Markin leads the telehealth initiative of UNMC and Nebraska Medicine. Since 2011, he has served as associate vice chancellor for business development and as chief technology officer.
In October 2005, the U.S. Defense Department provided a grant to Markin and his team to design a new method for microbiology automation. Known as the Microbiology Automation Research Project, or "MARP," the project is designed to develop a broad platform that can be used in the clinical laboratory, including applications for bacteriology, mycology and virology. Additionally, the project has potential uses for other applications, including bioterrorism testing, and holds significant promise for the civilian sector.
Markin holds several patents, and has written numerous industry articles on laboratory automation.
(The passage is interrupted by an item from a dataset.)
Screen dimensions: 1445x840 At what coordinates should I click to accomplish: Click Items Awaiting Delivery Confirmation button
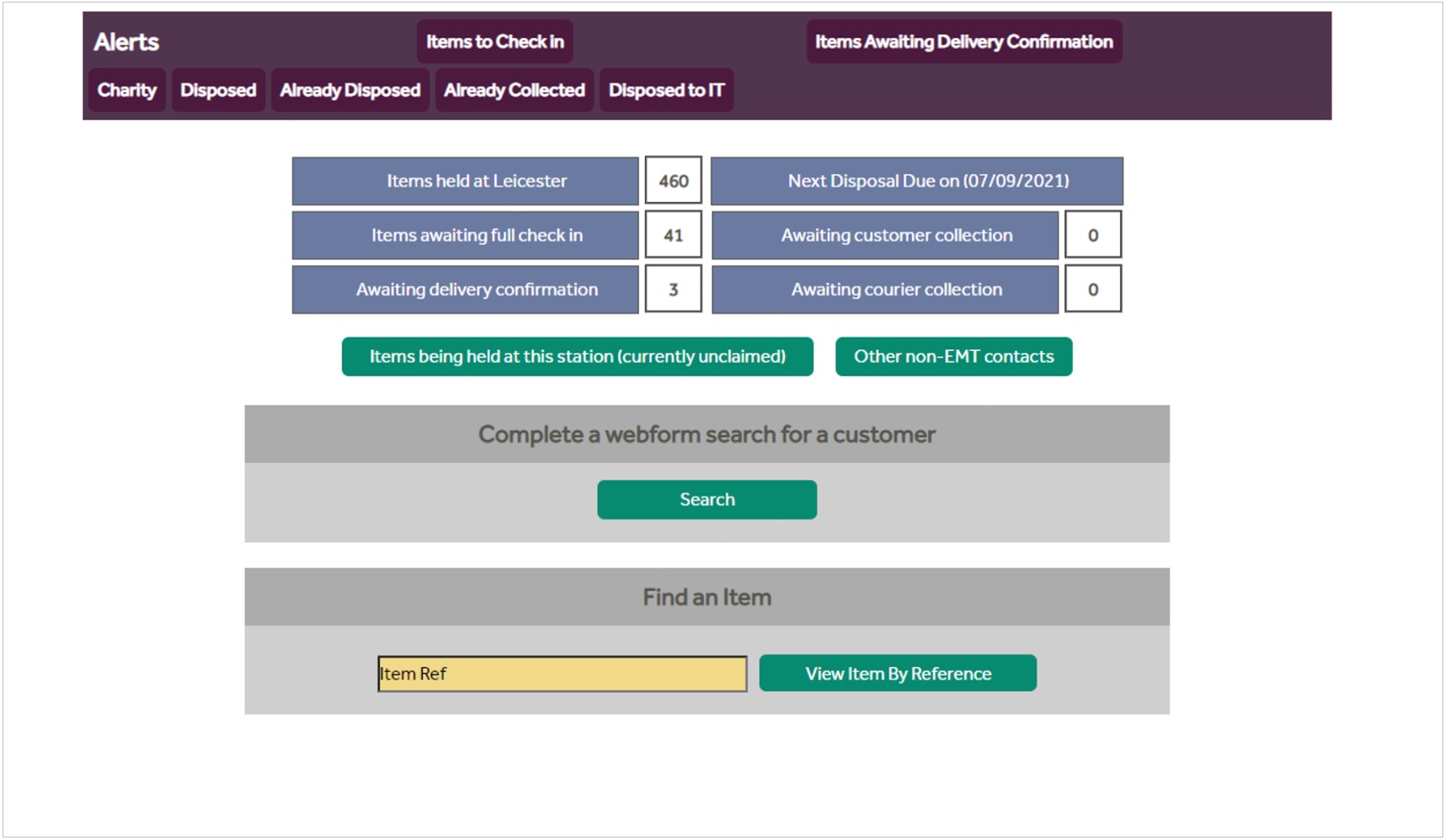(963, 42)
In 2000, he co-authored an article which provided a history of laboratory automation. He is a member of the editorial boards of several industry publications, including the Journal of the Association for Laboratory Automation (JALA).

==Personal and family==
Markin lives in Omaha; with his wife, Betsy.
He has two children, Nick and Chris, who live in Omaha and Chicago respectively. He also lives with his step-daughter Gracie and step-son Danny. On 9/11, Markin was on a plane in Canada when orders came out to ground all aircraft. The ensuing ordeal was captured in a theatrical production in Omaha.